La recherche, publiée dans les Actes de l’Académie nationale des sciences, représente un pas en avant significatif dans l’ingénierie des phages. Traditionnellement, les scientifiques s’appuient sur des phages naturels pour étudier les infections bactériennes. Mais grâce à l’ADN synthétique, les chercheurs ont désormais le pouvoir de manipuler avec précision les plans génétiques de ces virus. Imaginez avoir une boîte à outils remplie de virus personnalisables – c’est essentiellement ce que propose cette avancée.
“Cela accélérera la découverte”, explique Hatfull. Le monde naturel regorge de diversité de phages, mais les fonctions de nombreux gènes individuels au sein de ces virus restent entourées de mystère. “Comment ces gènes sont-ils régulés ? Chaque gène d’un phage comportant 100 gènes a-t-il un rôle à jouer ? Que se passe-t-il si on supprime celui-ci ou celui-là ?” C’étaient des questions sur lesquelles les chercheurs ne pouvaient auparavant que spéculer. Désormais, grâce aux phages synthétiques, ils peuvent directement tester des hypothèses et acquérir des connaissances sans précédent sur la biologie des phages.

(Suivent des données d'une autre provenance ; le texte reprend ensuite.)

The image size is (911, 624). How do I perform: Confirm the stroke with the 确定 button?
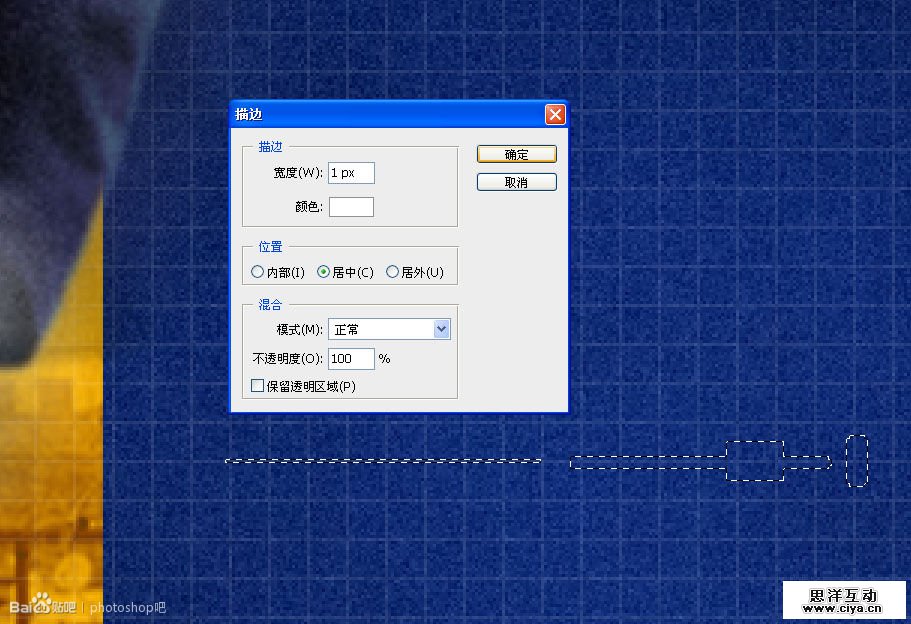[x=516, y=155]

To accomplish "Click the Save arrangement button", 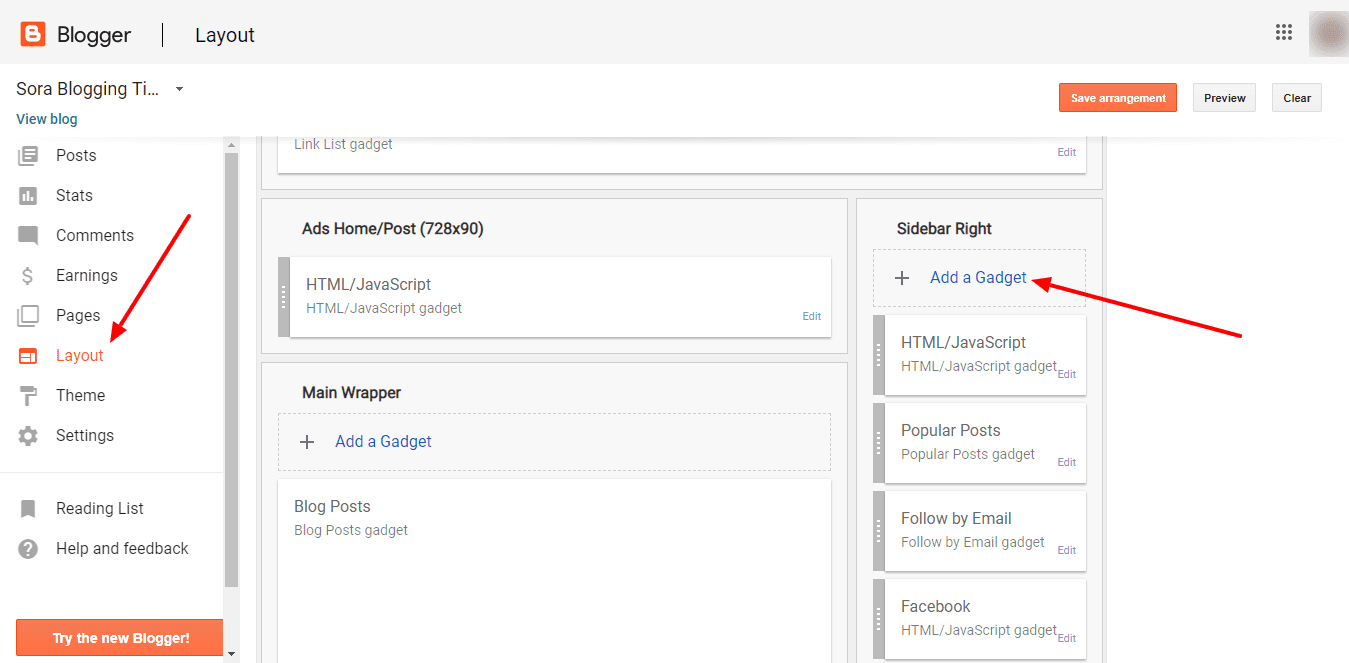I will pyautogui.click(x=1117, y=97).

Pour leur étude, l’équipe de Hatfull a recréé deux phages naturels ciblant les mycobactéries, les bactéries responsables de la tuberculose et de la lèpre, entre autres maladies, en utilisant un ADN entièrement synthétique. Ils ont ensuite méticuleusement ajouté et supprimé des gènes de ces génomes synthétiques, démontrant ainsi la capacité de modifier avec précision la constitution génétique de ces virus.
Ce niveau de contrôle offre de vastes possibilités. L’équipe voit un potentiel dans la conception de phages adaptés pour attaquer des souches bactériennes spécifiques, répondant ainsi à la menace mondiale croissante des infections résistantes aux antibiotiques. Essentiellement, ils pourraient concevoir des thérapies phagiques personnalisées pour lutter contre les bactéries résistantes aux médicaments qui posent un défi important à la médecine moderne.

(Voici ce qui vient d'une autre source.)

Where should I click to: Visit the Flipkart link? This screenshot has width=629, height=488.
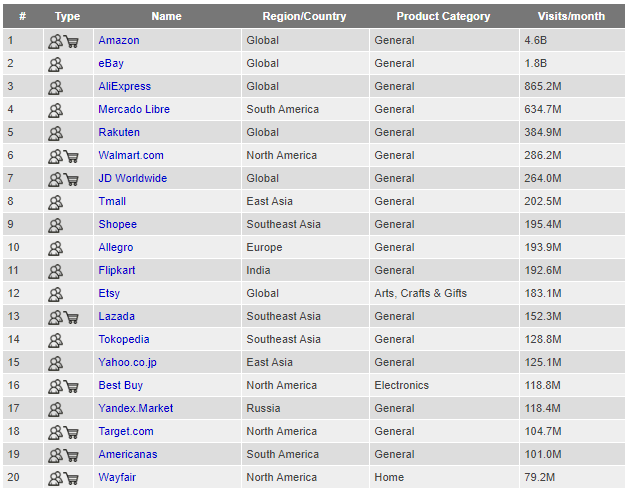[x=116, y=271]
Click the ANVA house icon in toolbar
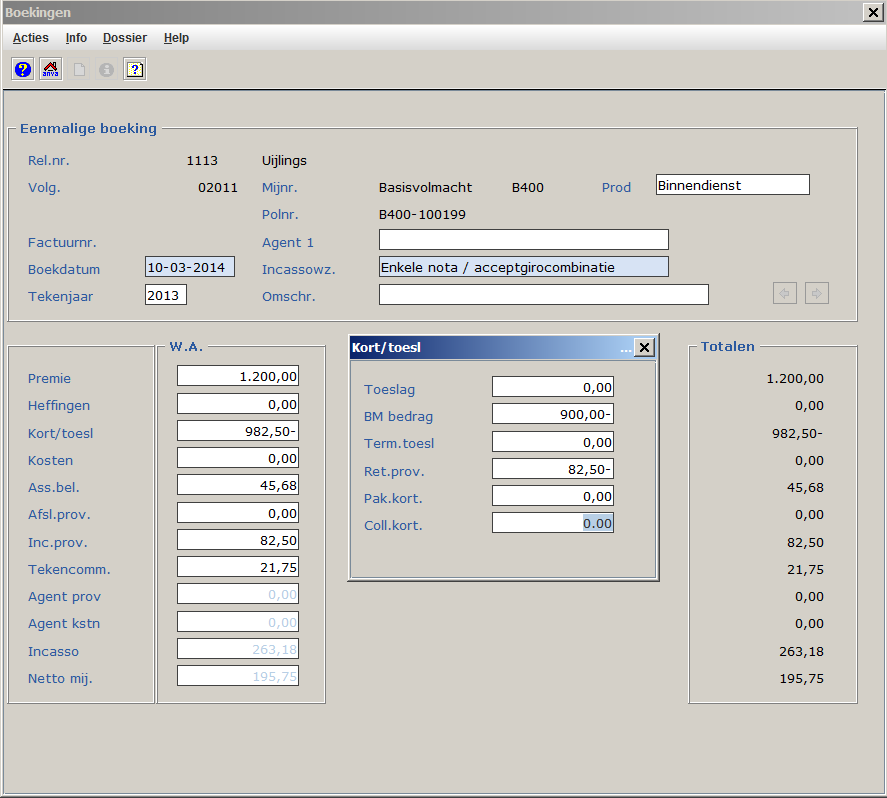This screenshot has width=887, height=798. coord(50,69)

Comme le souligne Hatfull, cette avancée ne consiste pas seulement à créer des outils personnalisés ; il s’agit de libérer tout le potentiel de ces virus fascinants : “Et maintenant, il n’y a plus aucune limite. Vous pouvez créer n’importe quel génome que vous voulez. Vous n’êtes limité que par ce que vous pouvez imaginer être utile et intéressant à créer.” L’avenir de la recherche sur les phages regorge de possibilités, portées par ces avancées révolutionnaires en biologie synthétique.